Police arrested Haiti's Senate president and two other politicians allied with ousted leader Jean-Bertrand Aristide after a six-hour standoff in a radio station, where they insisted they had no involvement in clashes that have left at least 14 dead.
The three politicians surrendered Saturday night and were led out in handcuffs from the offices of Radio Caraibes after a judge entered the building to talk with the men, telling reporters they were being detained on illegal weapons charges.
"They are kidnapping me. They have no reason to arrest me. It is an illegal arrest," Senate president Yvon Feuille said as he was led away. Earlier, while police surrounded the building, he said government authorities "have no right to sacrifice the struggle for peace in Haiti," appealing to Aristide loyalists not to respond with violence.
Afterward heavy gunfire erupted Saturday night in several parts of downtown Port-au-Prince, witnesses said.

* [Required task 1] Write out the Haiti arrest report above word for word, from its first sentence to its last.

* [Dataset rows]
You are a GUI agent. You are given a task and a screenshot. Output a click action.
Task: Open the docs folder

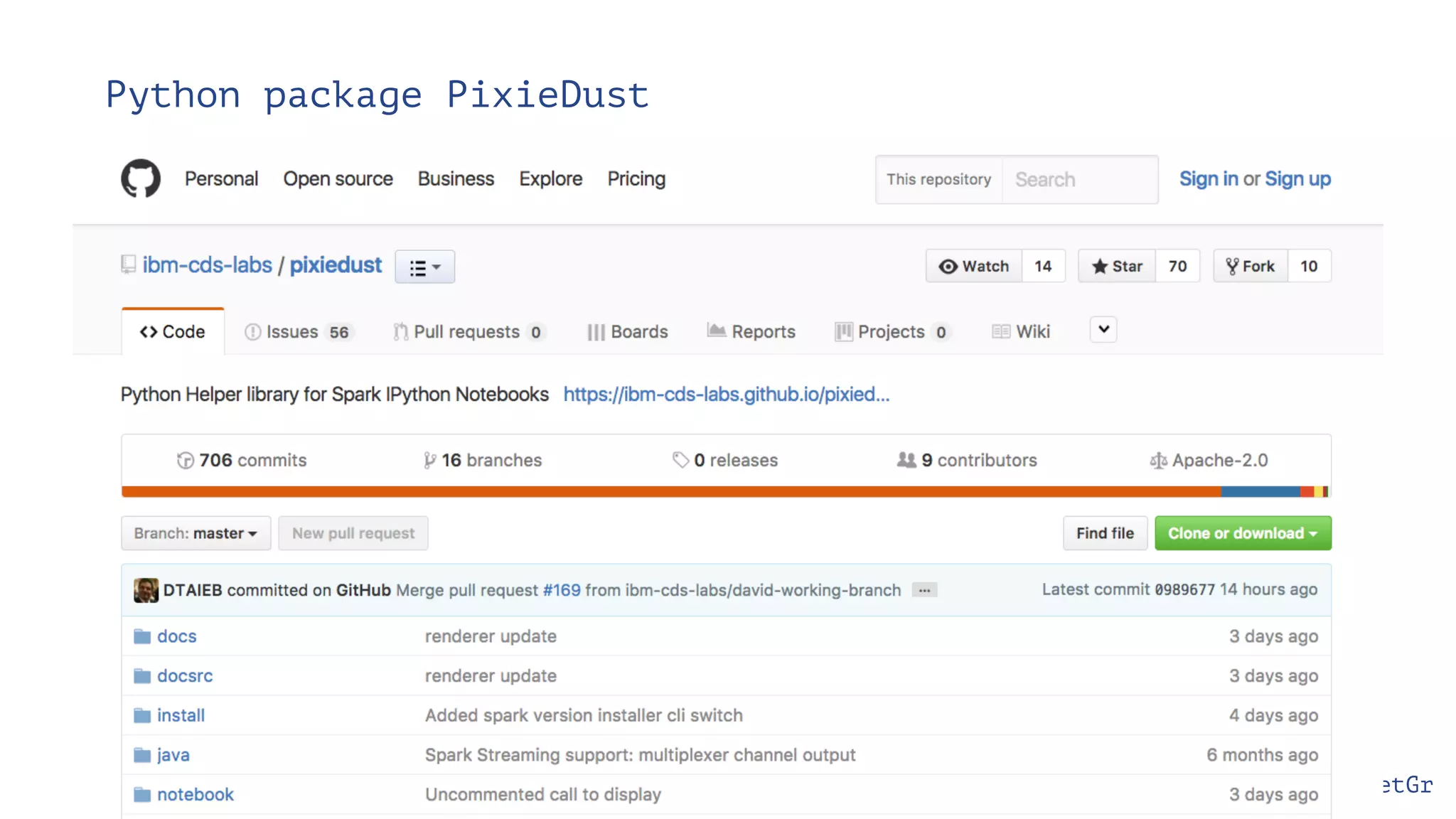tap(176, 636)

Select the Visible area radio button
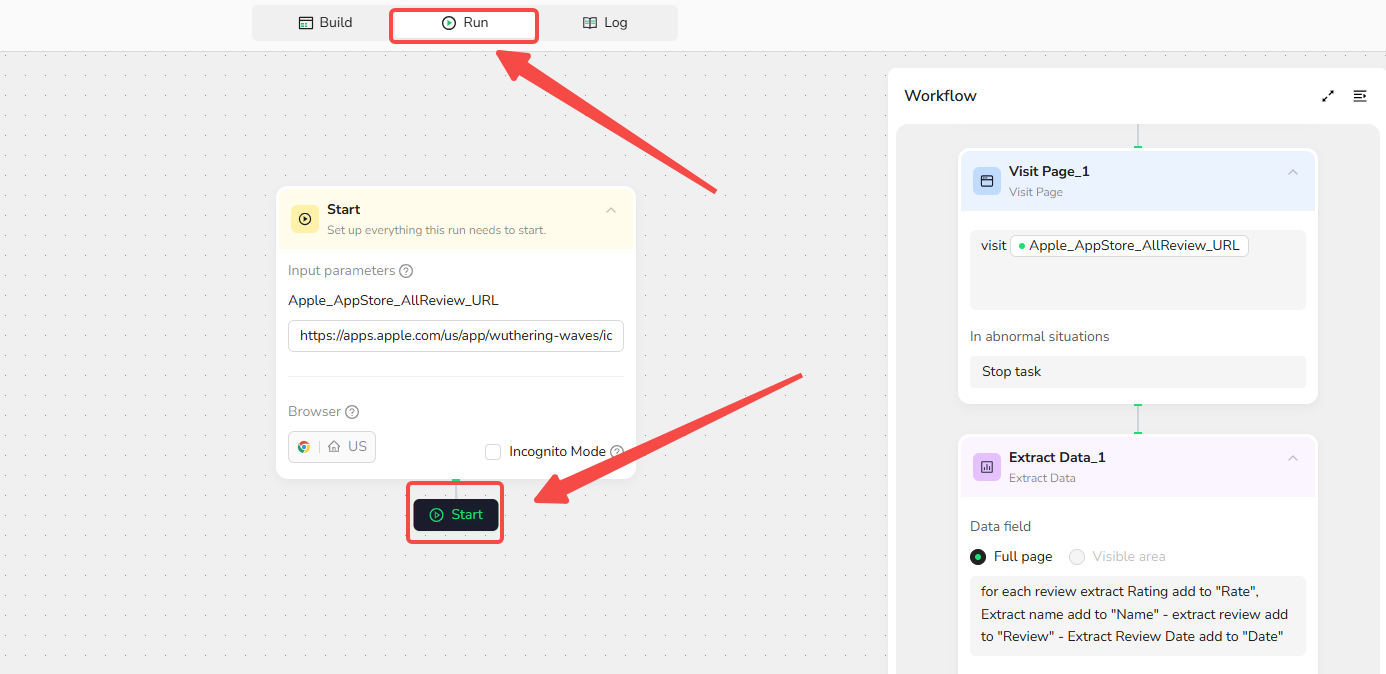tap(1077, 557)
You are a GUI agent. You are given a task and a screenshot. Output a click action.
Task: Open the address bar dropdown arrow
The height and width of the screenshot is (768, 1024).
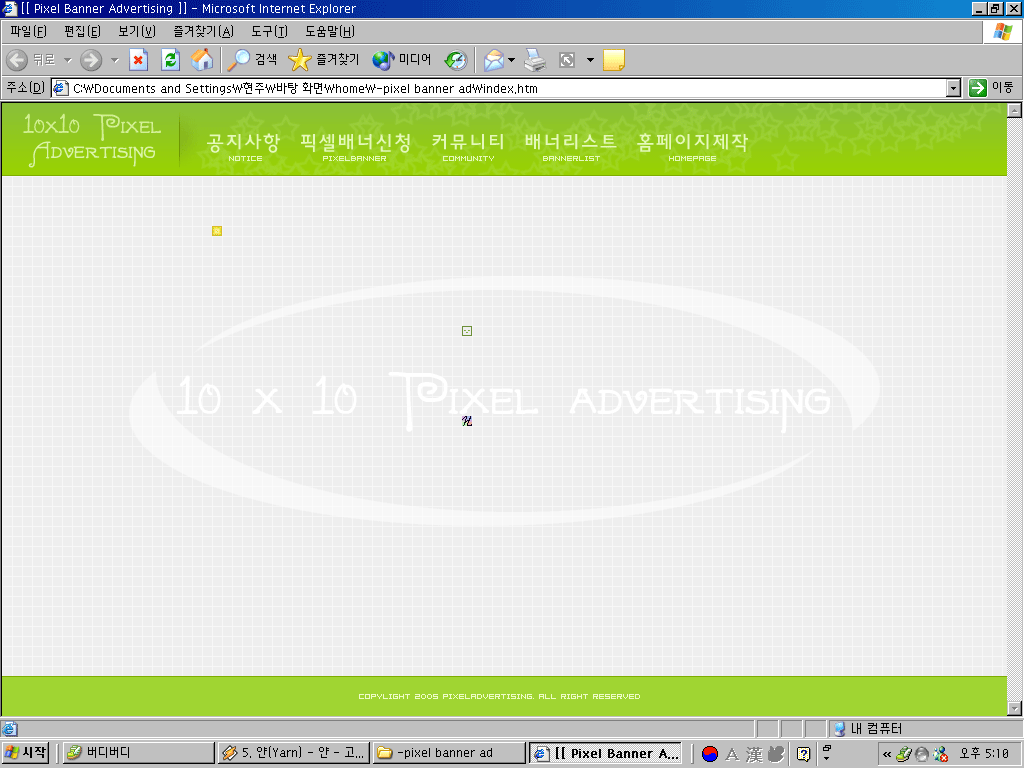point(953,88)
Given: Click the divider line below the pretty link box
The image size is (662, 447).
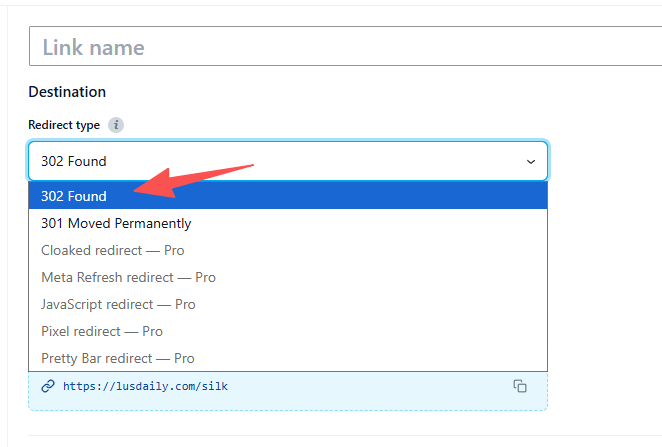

* [Required task 2] Pull out the lines of the listing word for word, starting at the line that contains "Select the Visible area radio button" and ending at the last line of the listing, both included. Leave the pictures out.

* [Right answer 1]
Police arrested Haiti's Senate president and two other politicians allied with ousted leader Jean-Bertrand Aristide after a six-hour standoff in a radio station, where they insisted they had no involvement in clashes that have left at least 14 dead.
The three politicians surrendered Saturday night and were led out in handcuffs from the offices of Radio Caraibes after a judge entered the building to talk with the men, telling reporters they were being detained on illegal weapons charges.
"They are kidnapping me. They have no reason to arrest me. It is an illegal arrest," Senate president Yvon Feuille said as he was led away. Earlier, while police surrounded the building, he said government authorities "have no right to sacrifice the struggle for peace in Haiti," appealing to Aristide loyalists not to respond with violence.
Afterward heavy gunfire erupted Saturday night in several parts of downtown Port-au-Prince, witnesses said.

* [Right answer 2]
Select the Visible area radio button
tap(1077, 557)
You are a GUI agent. You are given a task and a screenshot. Output a click action.
Task: Open the address bar dropdown arrow
The height and width of the screenshot is (768, 1024).
point(953,88)
Given: Click the divider line below the pretty link box
The image size is (662, 447).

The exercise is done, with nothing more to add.